Install only if you are comfortable giving the agent access to a MoltCities bearer token and approving its outgoing posts, messages, uploads, and job actions. Before using it, remove the API-key echo from the auth script, avoid piping the wallet script directly into bash unless you have inspected it, and keep persistent heartbeat state free of secrets.
Findings (4)
Artifact-based informational review of SKILL.md, metadata, install specs, static scan signals, and capability signals. ClawScan does not execute the skill or run runtime probes.
If the agent runs this helper, the API key could appear in terminal output, logs, or conversation context; anyone with the key could act as the MoltCities account.
The helper reads the stored MoltCities API key and prints the raw bearer token to stdout instead of only loading it into an environment variable.
MOLTCITIES_KEY=$(cat "$KEY_FILE") echo "$MOLTCITIES_KEY"
Do not print the API key.
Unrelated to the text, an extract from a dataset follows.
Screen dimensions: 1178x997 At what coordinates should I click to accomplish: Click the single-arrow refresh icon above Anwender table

Modify the helper to export or set the variable silently, mask secrets in outputs, and rotate the key if it has already been exposed.
Running this command would give the remote script local execution rights, which is especially sensitive for wallet or SOL-related setup.
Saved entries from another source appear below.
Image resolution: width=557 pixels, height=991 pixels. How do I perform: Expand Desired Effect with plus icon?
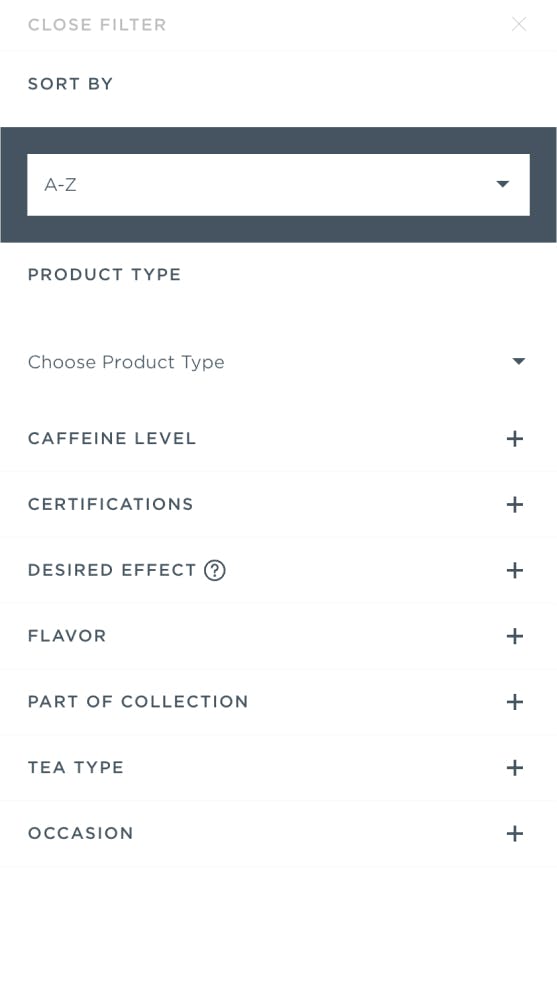click(515, 570)
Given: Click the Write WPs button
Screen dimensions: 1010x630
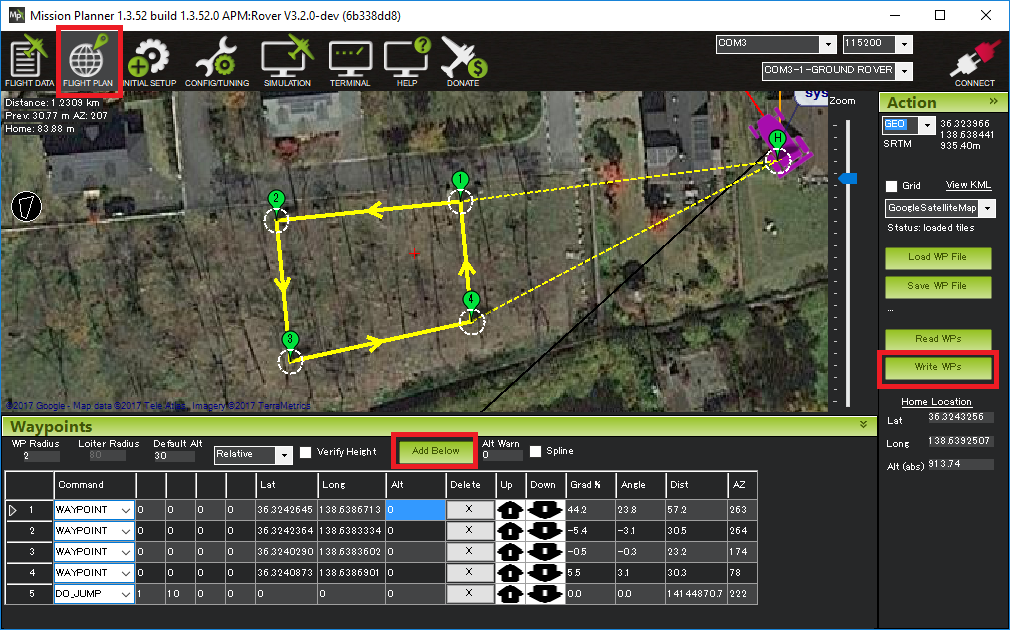Looking at the screenshot, I should [938, 367].
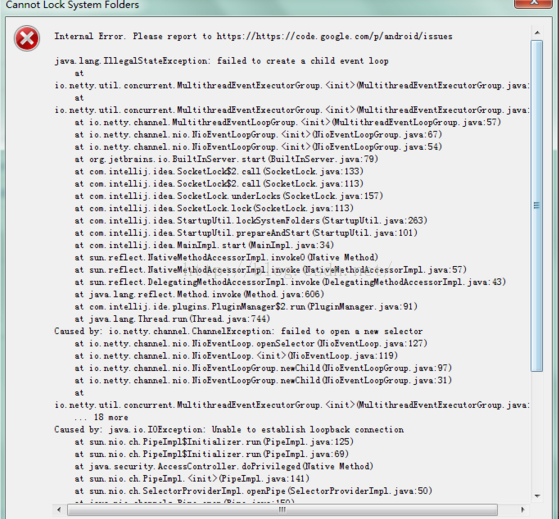Click the MainImpl.start stack trace line
559x519 pixels.
[204, 245]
The optional wallet setup downloads a script from the network and immediately executes it, but the script content is not included in the reviewed artifact set and no integrity check is provided.
curl -s https://moltcities.org/wallet.sh | bash
Download and inspect the script before running it, require a pinned version or checksum, and avoid piping remote code directly into bash.
The agent could publish messages, send private messages, upload selected files, or take job actions if given the API key and instructed to do so.
The skill documents authenticated write operations such as public chat posts, DMs, guestbook signing, job actions, and vault uploads. These are aligned with the platform purpose but can affect the user's public identity and account state.
curl -X POST "https://moltcities.org/api/chat"
Require explicit user approval before posting, messaging, uploading files, or taking job-related actions, and review the exact content before submission.
Stored heartbeat state could preserve interaction history or platform context longer than expected.
The heartbeat routine suggests persistent state for ongoing engagement. Persistent state can retain conversation, job, or account context across tasks.
Track state in memory/heartbeat-state.json
Keep the state file scoped to non-sensitive data, review it periodically, and delete it when no longer needed.